The results from this case-controlled study support that both HypoMg and Fe overload, related to HFE gene mutations, are more frequent in patients with CPPD than in controls, supporting that inhibition of pyrophosphatases may be a common mechanism.

We have also observed, and reported for the first time, that in patients with CPPD, there is an apparent relationship between clinical phenotypes of polyarticular distribution and chronic inflammatory arthritis with HFE genotypes.

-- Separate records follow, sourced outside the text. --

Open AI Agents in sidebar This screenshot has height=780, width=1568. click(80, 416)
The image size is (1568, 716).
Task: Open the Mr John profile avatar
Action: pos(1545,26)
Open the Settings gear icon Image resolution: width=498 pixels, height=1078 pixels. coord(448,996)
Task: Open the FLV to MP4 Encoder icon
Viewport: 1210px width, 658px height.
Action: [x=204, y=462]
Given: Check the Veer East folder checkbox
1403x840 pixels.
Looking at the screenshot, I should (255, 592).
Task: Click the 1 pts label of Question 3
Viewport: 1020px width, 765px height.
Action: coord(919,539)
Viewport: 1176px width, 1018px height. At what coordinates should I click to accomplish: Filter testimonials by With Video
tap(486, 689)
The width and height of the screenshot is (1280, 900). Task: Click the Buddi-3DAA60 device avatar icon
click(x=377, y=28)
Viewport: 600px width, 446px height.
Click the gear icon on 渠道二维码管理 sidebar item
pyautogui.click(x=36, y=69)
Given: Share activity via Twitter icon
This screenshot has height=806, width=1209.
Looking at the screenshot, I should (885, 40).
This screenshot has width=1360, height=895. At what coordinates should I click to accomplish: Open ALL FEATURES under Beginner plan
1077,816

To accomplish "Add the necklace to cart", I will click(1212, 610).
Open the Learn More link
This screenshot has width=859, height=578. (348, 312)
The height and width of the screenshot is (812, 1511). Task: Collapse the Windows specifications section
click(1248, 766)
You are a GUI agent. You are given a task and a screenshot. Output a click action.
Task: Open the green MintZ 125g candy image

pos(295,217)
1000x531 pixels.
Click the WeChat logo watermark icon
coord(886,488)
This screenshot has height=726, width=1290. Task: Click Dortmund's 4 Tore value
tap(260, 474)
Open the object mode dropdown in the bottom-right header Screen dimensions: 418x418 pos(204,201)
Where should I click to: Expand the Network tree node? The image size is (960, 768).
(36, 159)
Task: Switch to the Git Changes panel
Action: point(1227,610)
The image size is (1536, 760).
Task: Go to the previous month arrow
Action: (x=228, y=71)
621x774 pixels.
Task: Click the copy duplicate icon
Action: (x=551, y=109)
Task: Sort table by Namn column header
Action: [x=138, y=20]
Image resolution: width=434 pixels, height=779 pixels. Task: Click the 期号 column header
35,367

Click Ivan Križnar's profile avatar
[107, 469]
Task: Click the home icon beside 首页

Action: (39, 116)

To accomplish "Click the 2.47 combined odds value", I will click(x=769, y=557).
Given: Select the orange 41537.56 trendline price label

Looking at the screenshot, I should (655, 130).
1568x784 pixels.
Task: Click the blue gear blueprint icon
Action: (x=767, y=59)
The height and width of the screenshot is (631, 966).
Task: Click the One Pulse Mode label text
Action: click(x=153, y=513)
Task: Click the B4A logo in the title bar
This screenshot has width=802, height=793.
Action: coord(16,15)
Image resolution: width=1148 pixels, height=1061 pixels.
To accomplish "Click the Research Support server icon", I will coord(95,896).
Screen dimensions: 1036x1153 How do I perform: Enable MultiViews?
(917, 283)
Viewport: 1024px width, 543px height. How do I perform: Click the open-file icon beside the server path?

To avoid the bias of transversal design, where one-third of the patients had early (< 1 year) disease we used survival analysis with clinical phenotypes as outcomes with time from onset as time variable. It showed that only C282Y, but not H63D or combined heterozygous mutations, were associated with increased hazard ratio to develop polyarticular distribution as a surrogate of increased burden of CPP deposits. It may indicate that altered pyrophosphatase activity due to Fe overload may influence the extension of CPP crystal deposition.

Nevertheless, although close to significance, we could not demonstrate that HFE mutations were associated with the chronic inflammatory pattern. To that point, and considering that CPP crystal inflammation is derived from the nucleotide-binding oligomerization domain leucine-rich repeat-containing protein 3 (NRLP3)-caspase-interleukin-1 pathway [16], other factors may be at work that could be elucidated in the future.

There are limitations to the design of the study. Prospective recruitment from first clinical presentation and longitudinal follow-up would have been better, but would take decades. Also, hospital-based recruitment may induce a selection bias to the most severe phenotype.

In conclusion, HFE mutations, and especially C282Y, may increase the risk of CPPA and result in a more severe polyarticular disease. From the clinical point of view, study of associated factors such as Ca and phosphate disorders, HypoMg, and Fe overload should be performed, but HFE testing is of no practical use in the absence of Fe overload.